## What you have to do
Only the lines below from the one that holds "Task: Tap the heart like icon" through the one that holds "Viewport: 823px width, 446px height." should appear in the answer, copied exactly, end lines included and pictures omitted.
——————————
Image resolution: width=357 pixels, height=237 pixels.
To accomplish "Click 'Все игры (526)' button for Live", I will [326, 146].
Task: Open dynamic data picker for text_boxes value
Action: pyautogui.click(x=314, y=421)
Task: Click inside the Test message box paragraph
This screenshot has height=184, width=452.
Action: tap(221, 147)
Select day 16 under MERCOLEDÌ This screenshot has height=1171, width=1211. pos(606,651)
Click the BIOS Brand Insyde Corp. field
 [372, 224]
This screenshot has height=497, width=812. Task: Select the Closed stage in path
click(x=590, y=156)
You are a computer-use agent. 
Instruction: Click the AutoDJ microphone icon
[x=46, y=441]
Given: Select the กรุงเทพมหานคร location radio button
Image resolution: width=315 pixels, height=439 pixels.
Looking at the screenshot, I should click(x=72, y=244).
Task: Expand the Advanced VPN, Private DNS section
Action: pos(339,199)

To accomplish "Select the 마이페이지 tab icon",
——————————
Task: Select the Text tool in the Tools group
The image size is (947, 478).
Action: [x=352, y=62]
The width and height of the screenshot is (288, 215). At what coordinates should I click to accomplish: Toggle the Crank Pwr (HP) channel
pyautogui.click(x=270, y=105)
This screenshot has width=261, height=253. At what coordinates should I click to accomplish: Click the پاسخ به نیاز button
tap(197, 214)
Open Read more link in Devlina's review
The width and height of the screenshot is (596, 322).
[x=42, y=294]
——————————
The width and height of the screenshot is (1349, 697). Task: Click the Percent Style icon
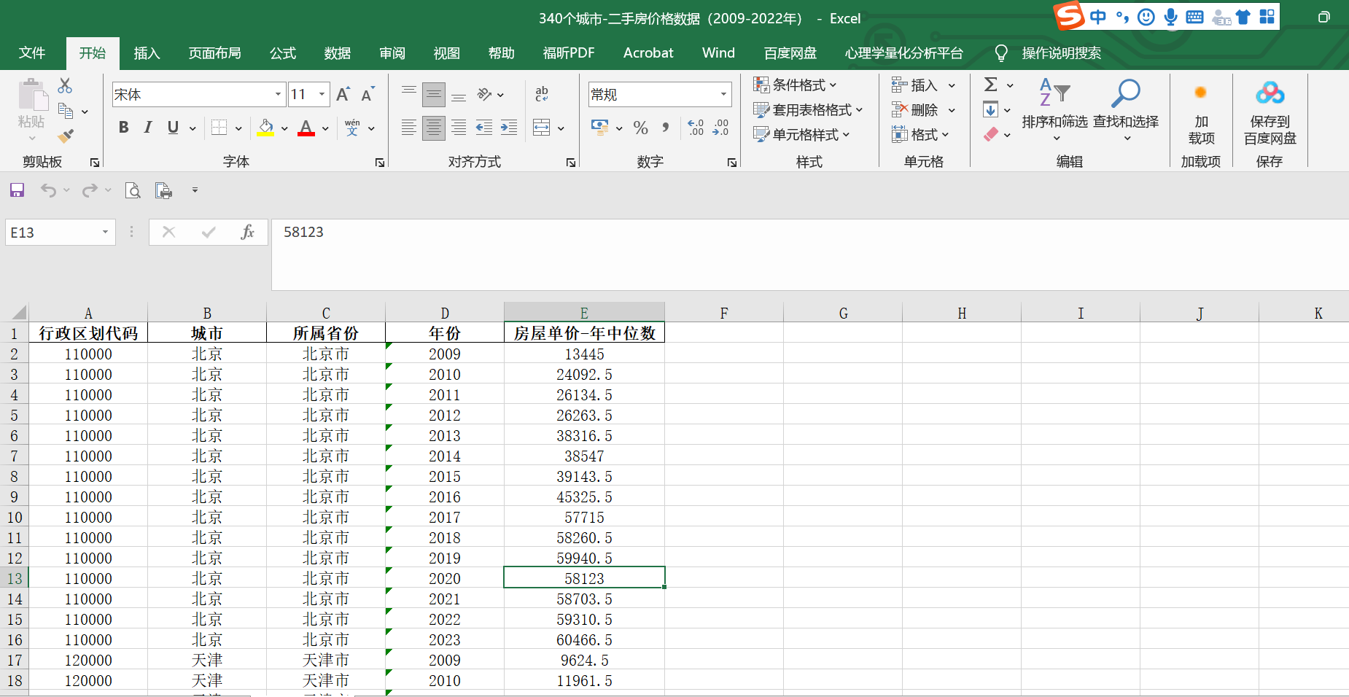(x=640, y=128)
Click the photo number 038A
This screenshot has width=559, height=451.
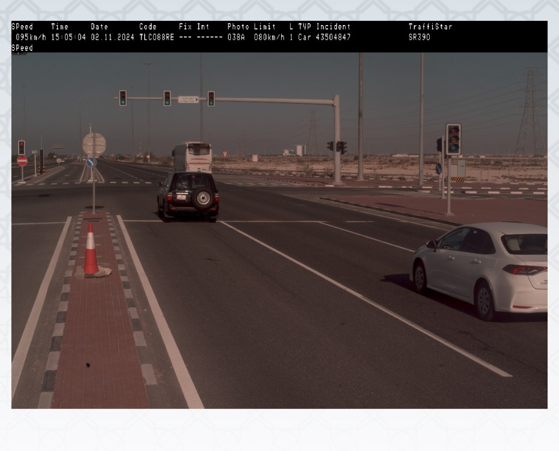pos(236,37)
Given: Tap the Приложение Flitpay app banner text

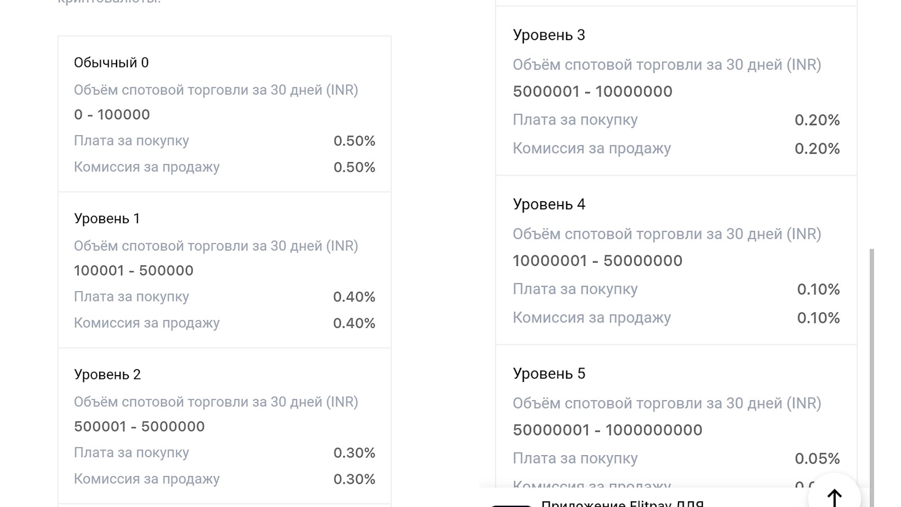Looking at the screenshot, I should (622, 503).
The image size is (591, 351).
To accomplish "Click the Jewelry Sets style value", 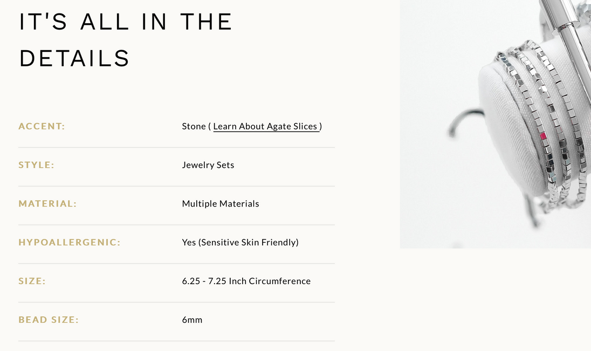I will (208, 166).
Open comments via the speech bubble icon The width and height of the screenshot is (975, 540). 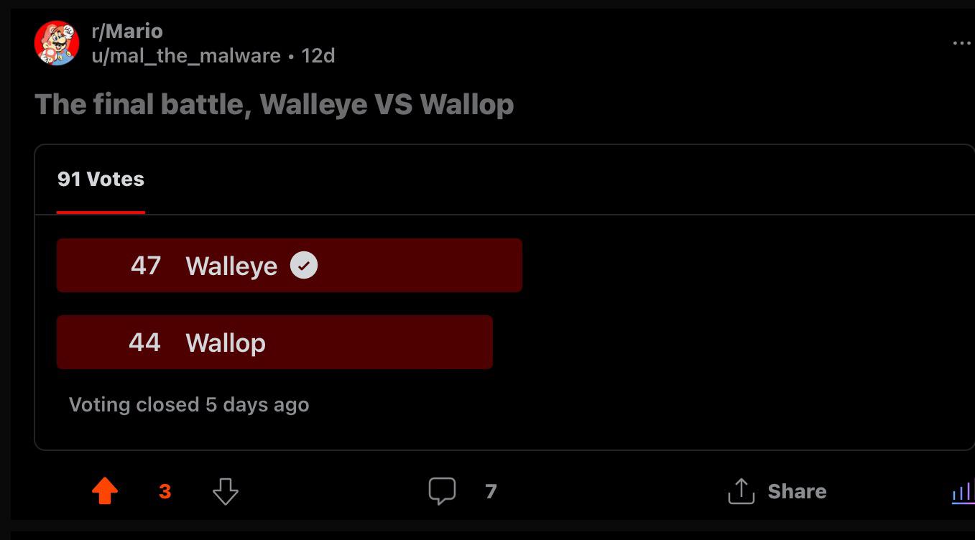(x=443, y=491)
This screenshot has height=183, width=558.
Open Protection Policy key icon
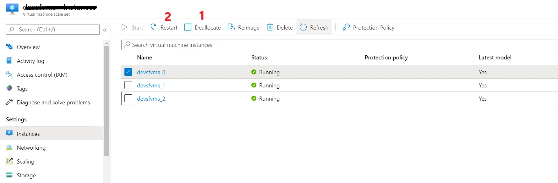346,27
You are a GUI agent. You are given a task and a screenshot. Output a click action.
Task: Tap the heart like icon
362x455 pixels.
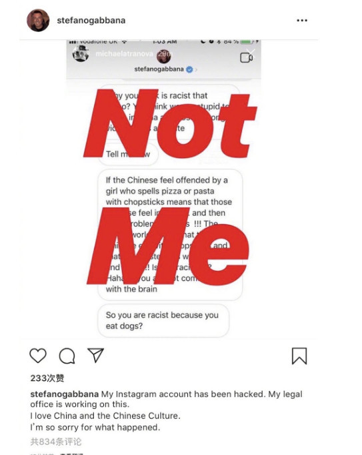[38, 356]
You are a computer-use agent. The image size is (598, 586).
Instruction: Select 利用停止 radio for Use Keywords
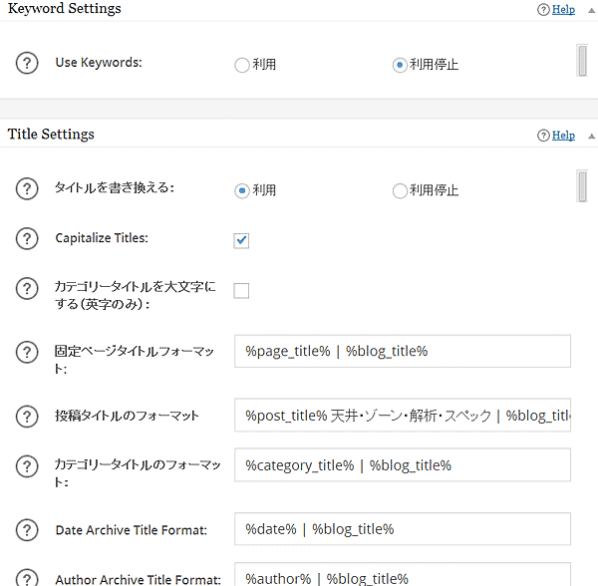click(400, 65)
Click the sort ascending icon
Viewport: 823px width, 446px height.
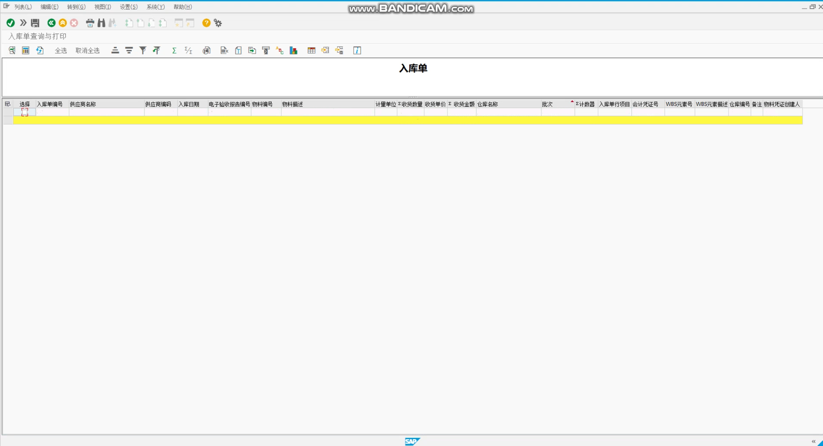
——————————
## Task answer
Task: Tap the heart like icon
362x455 pixels.
[38, 356]
You are a computer-use agent. The image size is (598, 586).
Instruction: Select 利用停止 radio for Use Keywords
click(400, 65)
Click the sort ascending icon
Viewport: 823px width, 446px height.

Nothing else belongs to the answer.